Starting with the technical details, Markdown requires multiple passes to parse. If Markdown was parsable with a single passthrough, then you could read a small chunk of your Markdown file, parse it, write it to the output file, and move on. Unfortunately, Commonmark has 2 features which make this impossible.

Setext headers:

Header
==========

Subheader
----------

Link references

[link]

[link]: /url "title"

Thanks to setext headers, we have to store each paragraph for at least 1 extra line to determine whether to make it a paragraph or a header, and thanks to link references, the entire file has to be read once for link reference definitions and then again for writing to the output. This is pretty annoying, but it's bearable. Unfortunately, the worst is yet to come.

Take a look at this actual quote from the latest version of the Commonmark spec at the time of writing (0.30):

Basic case. If a sequence of lines Ls constitute a sequence of blocks Bs starting with a character other than a space or tab, and M is a list marker of width W followed by 1 ≤ N ≤ 4 spaces of indentation, then the result of prepending M and the following spaces to the first line of Ls*, and indenting subsequent lines of Ls by W + N spaces, is a list item with Bs as its contents. The type of the list item (bullet or ordered) is determined by the type of its list marker. If the list item is ordered, then it is also assigned a start number, based on the ordered list marker.

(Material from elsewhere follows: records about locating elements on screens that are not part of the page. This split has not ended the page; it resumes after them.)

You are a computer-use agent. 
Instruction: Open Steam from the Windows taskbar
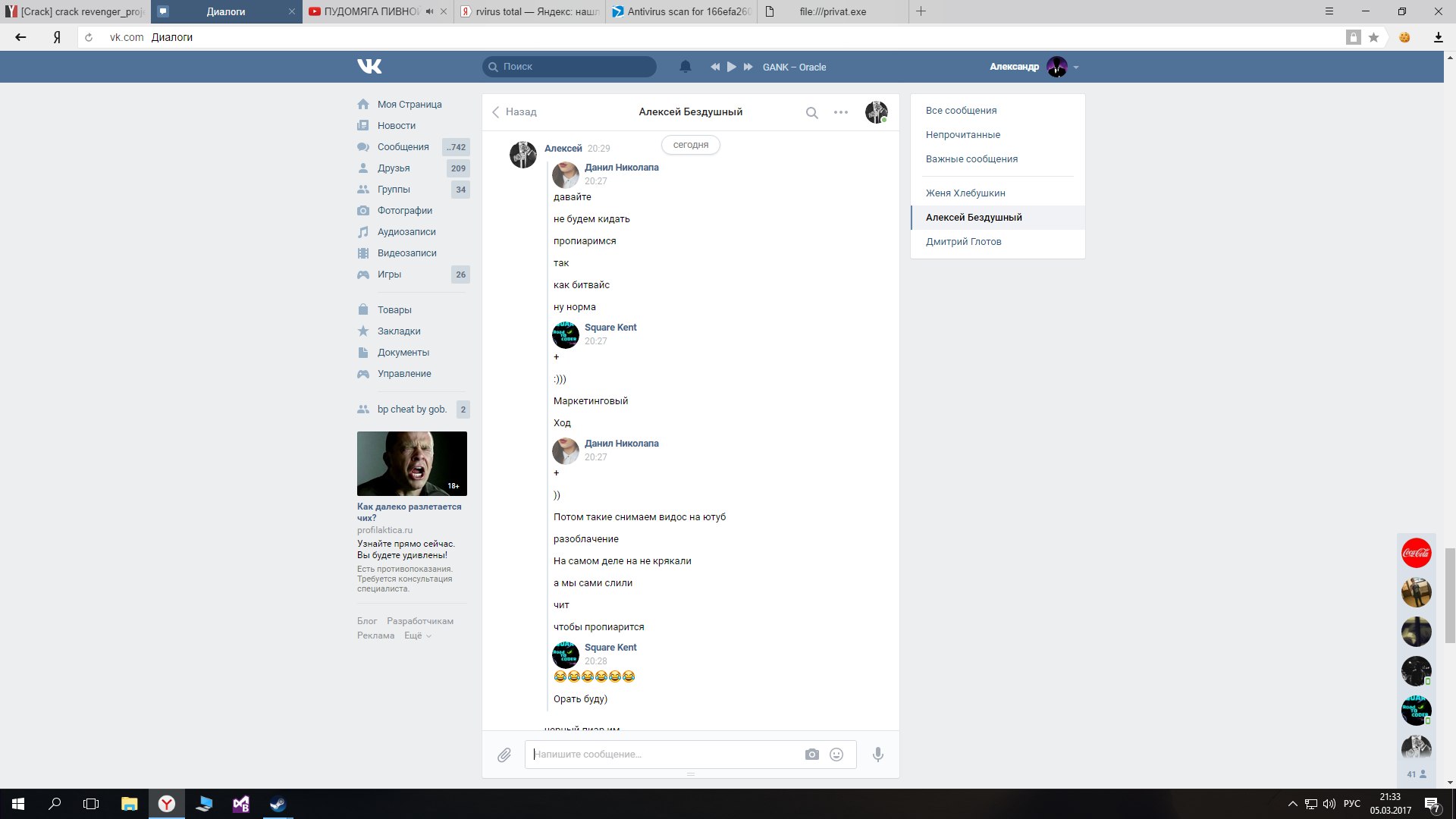click(278, 804)
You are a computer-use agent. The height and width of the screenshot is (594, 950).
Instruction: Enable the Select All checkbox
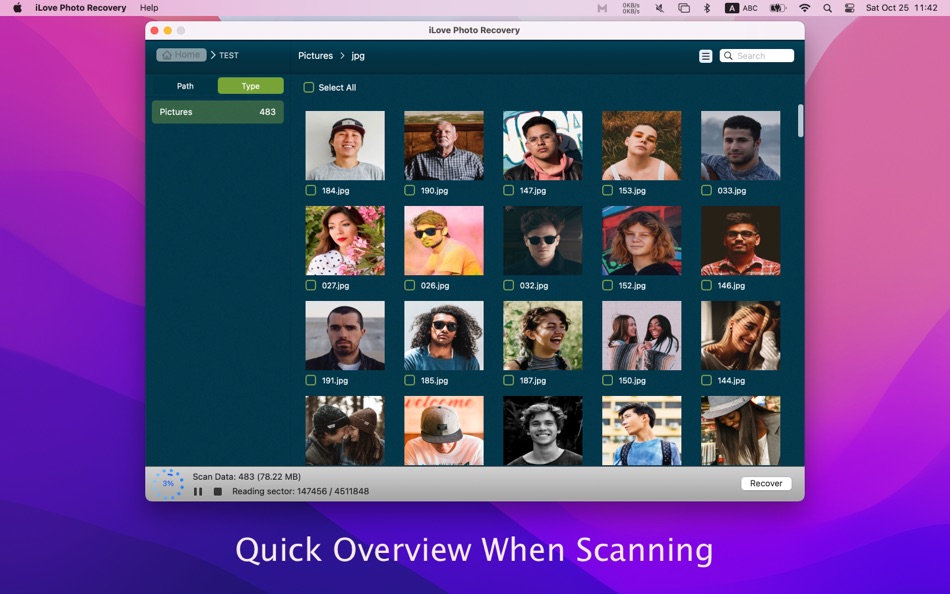[x=309, y=87]
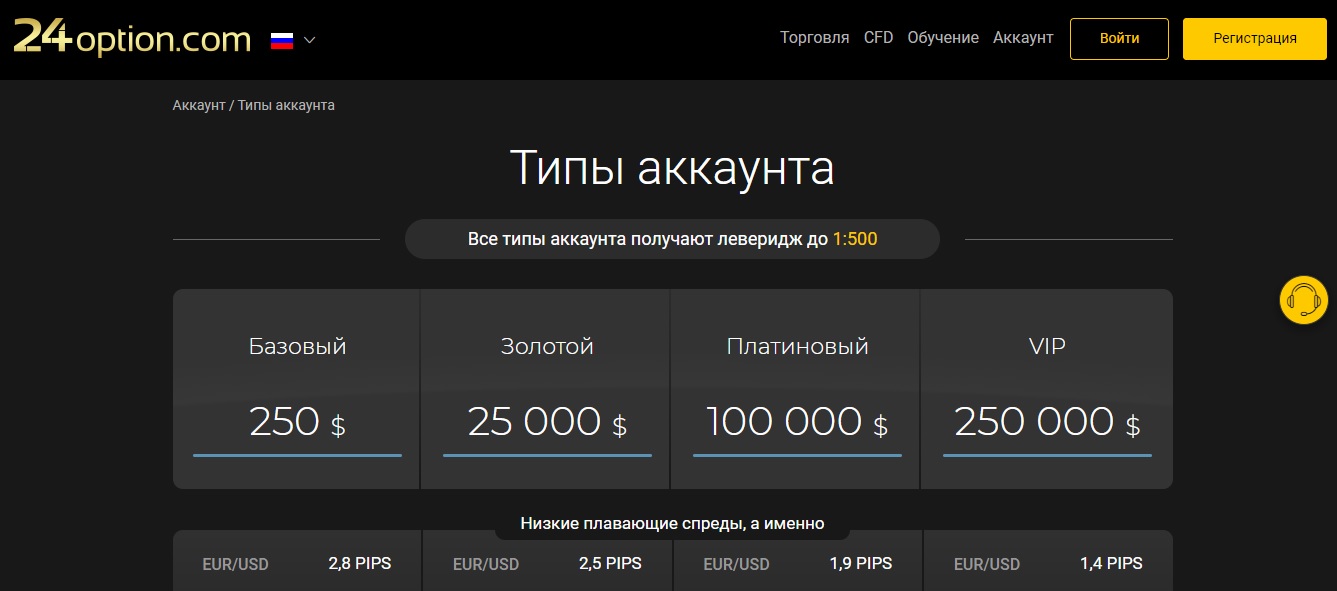
Task: Select the Золотой account card
Action: click(x=547, y=388)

Copyright (C) John MacFarlane 2021

I still have no idea what this means. To be fair, this is a pretty bad example, but my biggest problem with the spec is that it tries far to hard to be specific and exact with natural language, and natural language is almost never specific and exact. Take a look at this understandable but verbose quote from the spec:

An ATX heading consists of a string of characters, parsed as inline content, between an opening sequence of 1–6 unescaped # characters and an optional closing sequence of any number of unescaped # characters. The opening sequence of # characters must be followed by spaces or tabs, or by the end of line. The optional closing sequence of #s must be preceded by spaces or tabs and may be followed by spaces or tabs only. The opening # character may be preceded by up to three spaces of indentation. The raw contents of the heading are stripped of leading and trailing space or tabs before being parsed as inline content. The heading level is equal to the number of # characters in the opening sequence.

Copyright (C) John MacFarlane 2021

Now you may have noticed the word "between" used in that quote. This paragraph describes headings middle first, then beginning, then end. Just say the thing you're describing in the order that it appears on the file, we're not writing poetry don't worry about how the words flow in a technical specification.

I really have no point to this post, I've just been frustrated after trying to write a Markdown parser for a month and a half and I eventually gave up and just wrote an HTML preprocessor instead. I just really really hate the Commonmark spec, and think it's terribly written for people working at multi billion dollar tech companies.